Padre Carmelo non si nasconde: appena ordinato, negli anni ’70, era considerato una testa calda. “Avevo voglia di fare giustizia per la gente. Anche la Chiesa la vedevo troppo vicina ai forti. Erano anni burrascosi e i superiori mi spedirono a Londra”.

L’esperienza del carcere gli impartisce lezioni dure ma anche la speranza tradotta nel St. Peter’s project, il progetto nato per aiutare i malati, i tossicodipendenti e i detenuti.“È stata un’esperienza varia e ricca – dice -. La parrocchia aveva realmente una porta aperta come il cuore di Cristo. Il rischio c’era. Ma siamo chiamati a rischiare. Gesù non è mieloso. A volte è anche duro, non approva tutto”.

Nella foto scelta per la copertina del libro, il parroco è ritratto di spalle mentre apre la porta di una cella: “È quella del carcere di Londra. Quando andavo a trovare i detenuti, quelli in prigione per terrorismo pensavano che fossi una spia perché avevo tutte le chiavi che il direttore mi metteva a disposizione. Anche quando conducevo con me personalità in visita potevo trasferire i detenuti per gli incontri. Tutti, specie gli italiani, erano stupiti per la fiducia che il sistema inglese di giustizia mi accordava”.

Sono centinaia i ragazzi che padre Carmelo ha seguito in percorsi tortuosi che a volte si sono interrotti bruscamente.Altre volte hanno portato alla grazia della riconciliazione: “Il Signore è stato grande – ricorda – ci ha fatto contemplare delle meraviglie. Anche chi è morto lo ha fatto nella pace di Dio. È stata una esperienza dolorosa e allo stesso tempo luminosa perché molti giovani si sono avvicinati alla fede. Sono tornati alla famiglia e alla società”.

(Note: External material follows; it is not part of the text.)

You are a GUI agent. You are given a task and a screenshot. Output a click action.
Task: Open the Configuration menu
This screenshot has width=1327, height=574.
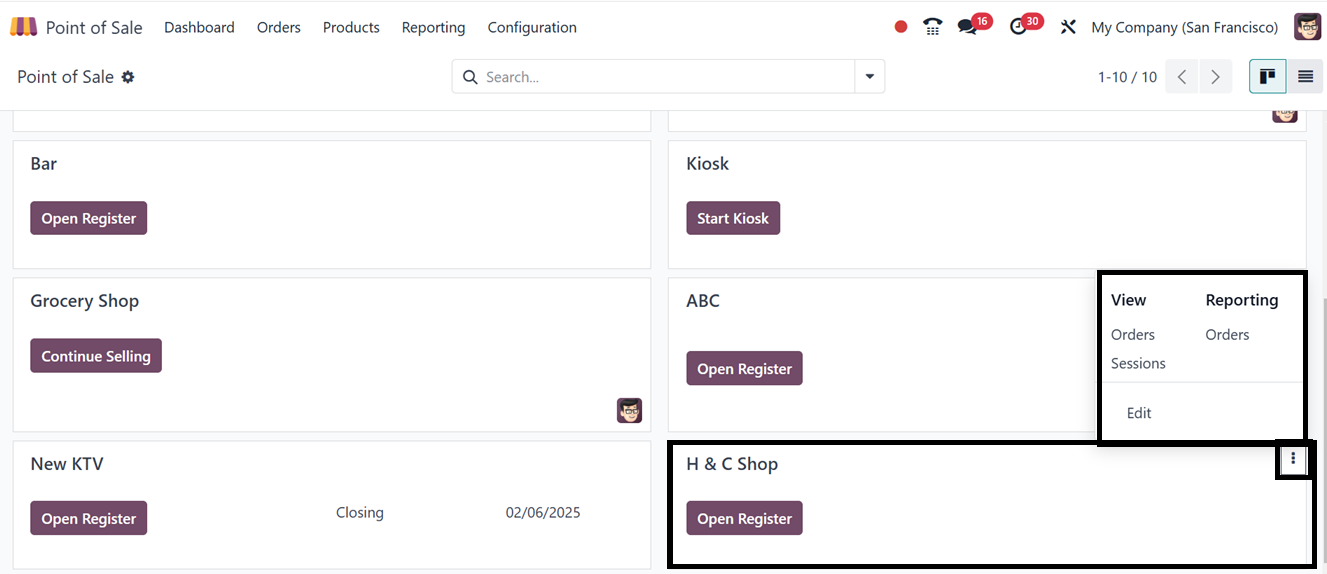click(532, 27)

L’esperienza di padre Carmelo ha subito anche uno stop. Nel 2001, quando muore improvvisamente padre Roberto, l’altro parroco che lo affianca, il religioso rimane solo. In più un ragazzo tossicodipendente e con problemi psichiatrici lo perseguita e lo minaccia di morte: “Era divenuto un maniaco religioso, io dovevo essere la sua vittima sacrificale. A un certo punto non ho retto più e sono tornato in Italia. È stato un colpo molto duro ma fa parte dei rischi della vita”.

Poi la rinascita. Nei primi anni duemila, la parrocchia e Londra si riempiono di giovani professionisti italiani: medici, ricercatori, ingegneri fuggiti dal Paese per la mancanza di opportunità.“Era una meraviglia vedere 6-700 giovani che cantavano, suonavano in chiesa. Ora in tanti si sono trasferiti in altre città nel mondo. A Milano, abbiamo appena fatto una riunione con alcuni dei giovani di allora. È stato bello”.

Oggi padre Carmelo vive ad Ostia. All’inizio, nel 2013, il ritorno in Italia è stato traumatico: “mi sentivo un pesce fuor d’acqua. Ho trovato difficile adattarmi anche ai mezzi pubblici. Ho ripreso il lavoro a Regina Coeli dove ho incontrato papa Francesco che amo da morire, è l’uomo di Dio. È maltrattato perché purtroppo la Chiesa è piagata dalla ipocrisia”.

Infine, fra gli incontri che passa in rassegna nel libro, spicca quello con Madre Teresa di Calcutta. “Veniva spesso a Londra. Era una donna meravigliosa dall’aspetto fragile che emanava una luce spettacolare. Per me è stato un punto di riferimento forte”.